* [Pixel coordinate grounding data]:
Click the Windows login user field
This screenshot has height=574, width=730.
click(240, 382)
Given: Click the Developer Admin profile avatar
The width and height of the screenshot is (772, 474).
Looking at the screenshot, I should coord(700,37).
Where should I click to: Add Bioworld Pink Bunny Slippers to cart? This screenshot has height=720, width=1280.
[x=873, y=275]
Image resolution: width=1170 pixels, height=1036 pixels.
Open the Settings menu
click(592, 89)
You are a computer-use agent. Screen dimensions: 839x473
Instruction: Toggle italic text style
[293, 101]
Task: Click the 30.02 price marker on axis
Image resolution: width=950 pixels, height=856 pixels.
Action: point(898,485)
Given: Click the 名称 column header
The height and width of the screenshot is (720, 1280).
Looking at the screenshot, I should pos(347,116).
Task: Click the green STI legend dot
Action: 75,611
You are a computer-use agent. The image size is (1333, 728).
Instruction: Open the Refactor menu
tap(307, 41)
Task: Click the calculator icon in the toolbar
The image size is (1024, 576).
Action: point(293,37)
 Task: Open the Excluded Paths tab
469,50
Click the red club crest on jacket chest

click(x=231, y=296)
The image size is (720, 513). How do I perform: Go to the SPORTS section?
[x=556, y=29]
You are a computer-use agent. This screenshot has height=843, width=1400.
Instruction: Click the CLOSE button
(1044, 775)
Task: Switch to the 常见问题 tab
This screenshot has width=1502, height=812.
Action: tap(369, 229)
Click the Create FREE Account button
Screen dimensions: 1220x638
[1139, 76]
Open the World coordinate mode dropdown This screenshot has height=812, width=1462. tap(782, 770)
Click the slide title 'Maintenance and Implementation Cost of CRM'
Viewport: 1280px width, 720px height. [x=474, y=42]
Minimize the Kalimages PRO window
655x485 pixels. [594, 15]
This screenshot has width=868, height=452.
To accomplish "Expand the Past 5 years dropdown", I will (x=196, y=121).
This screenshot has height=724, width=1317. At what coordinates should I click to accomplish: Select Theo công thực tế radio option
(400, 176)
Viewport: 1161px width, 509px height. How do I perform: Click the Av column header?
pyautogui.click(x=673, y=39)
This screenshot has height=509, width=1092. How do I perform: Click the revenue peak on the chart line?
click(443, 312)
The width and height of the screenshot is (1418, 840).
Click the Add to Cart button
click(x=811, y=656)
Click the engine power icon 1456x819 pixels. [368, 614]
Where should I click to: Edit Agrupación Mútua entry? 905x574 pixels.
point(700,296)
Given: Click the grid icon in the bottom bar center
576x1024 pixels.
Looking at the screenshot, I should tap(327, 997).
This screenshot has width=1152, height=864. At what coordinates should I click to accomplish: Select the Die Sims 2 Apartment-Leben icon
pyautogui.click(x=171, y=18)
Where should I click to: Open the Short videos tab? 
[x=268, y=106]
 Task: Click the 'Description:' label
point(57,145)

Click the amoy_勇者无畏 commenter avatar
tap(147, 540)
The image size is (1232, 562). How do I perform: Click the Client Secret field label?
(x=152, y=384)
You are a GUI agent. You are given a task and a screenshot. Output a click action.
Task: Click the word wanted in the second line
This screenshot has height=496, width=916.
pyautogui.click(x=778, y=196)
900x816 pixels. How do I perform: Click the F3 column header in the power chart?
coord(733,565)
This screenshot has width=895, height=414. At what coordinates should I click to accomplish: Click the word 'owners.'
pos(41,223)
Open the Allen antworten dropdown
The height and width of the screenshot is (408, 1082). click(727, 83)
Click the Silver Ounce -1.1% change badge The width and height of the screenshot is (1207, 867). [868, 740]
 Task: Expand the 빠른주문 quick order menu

* [Problem to work on]:
The data above should be reproduced in full and exactly.

* [Reply]:
Click the Windows login user field
This screenshot has height=574, width=730.
click(240, 382)
Given: Click the Developer Admin profile avatar
The width and height of the screenshot is (772, 474).
Looking at the screenshot, I should coord(700,37).
Where should I click to: Add Bioworld Pink Bunny Slippers to cart? This screenshot has height=720, width=1280.
[x=873, y=275]
Image resolution: width=1170 pixels, height=1036 pixels.
Open the Settings menu
click(592, 89)
You are a computer-use agent. Screen dimensions: 839x473
Instruction: Toggle italic text style
[293, 101]
Task: Click the 30.02 price marker on axis
Image resolution: width=950 pixels, height=856 pixels.
Action: point(898,485)
Given: Click the 名称 column header
The height and width of the screenshot is (720, 1280).
Looking at the screenshot, I should pos(347,116).
Task: Click the green STI legend dot
Action: 75,611
You are a computer-use agent. The image size is (1333, 728).
Instruction: Open the Refactor menu
tap(307, 41)
Task: Click the calculator icon in the toolbar
The image size is (1024, 576).
Action: point(293,37)
 Task: Open the Excluded Paths tab
469,50
Click the red club crest on jacket chest

click(x=231, y=296)
The image size is (720, 513). How do I perform: Go to the SPORTS section?
[x=556, y=29]
You are a computer-use agent. This screenshot has height=843, width=1400.
Instruction: Click the CLOSE button
(1044, 775)
Task: Switch to the 常见问题 tab
This screenshot has width=1502, height=812.
Action: tap(369, 229)
Click the Create FREE Account button
Screen dimensions: 1220x638
[1139, 76]
Open the World coordinate mode dropdown This screenshot has height=812, width=1462. tap(782, 770)
Click the slide title 'Maintenance and Implementation Cost of CRM'
Viewport: 1280px width, 720px height. [x=474, y=42]
Minimize the Kalimages PRO window
655x485 pixels. [594, 15]
This screenshot has width=868, height=452.
To accomplish "Expand the Past 5 years dropdown", I will (x=196, y=121).
This screenshot has height=724, width=1317. At what coordinates should I click to accomplish: Select Theo công thực tế radio option
(400, 176)
Viewport: 1161px width, 509px height. How do I perform: Click the Av column header?
pyautogui.click(x=673, y=39)
This screenshot has height=509, width=1092. How do I perform: Click the revenue peak on the chart line?
click(443, 312)
The width and height of the screenshot is (1418, 840).
Click the Add to Cart button
click(x=811, y=656)
Click the engine power icon 1456x819 pixels. [368, 614]
Where should I click to: Edit Agrupación Mútua entry? 905x574 pixels.
point(700,296)
Given: Click the grid icon in the bottom bar center
576x1024 pixels.
Looking at the screenshot, I should tap(327, 997).
This screenshot has width=1152, height=864. At what coordinates should I click to accomplish: Select the Die Sims 2 Apartment-Leben icon
pyautogui.click(x=171, y=18)
Where should I click to: Open the Short videos tab? 
[x=268, y=106]
 Task: Click the 'Description:' label
point(57,145)

Click the amoy_勇者无畏 commenter avatar
tap(147, 540)
The image size is (1232, 562). How do I perform: Click the Client Secret field label?
(x=152, y=384)
You are a GUI agent. You are given a task and a screenshot. Output a click action.
Task: Click the word wanted in the second line
This screenshot has height=496, width=916.
pyautogui.click(x=778, y=196)
900x816 pixels. How do I perform: Click the F3 column header in the power chart?
coord(733,565)
This screenshot has width=895, height=414. At what coordinates should I click to accomplish: Click the word 'owners.'
pos(41,223)
Open the Allen antworten dropdown
The height and width of the screenshot is (408, 1082). click(727, 83)
Click the Silver Ounce -1.1% change badge The width and height of the screenshot is (1207, 867). [868, 740]
 Task: Expand the 빠른주문 quick order menu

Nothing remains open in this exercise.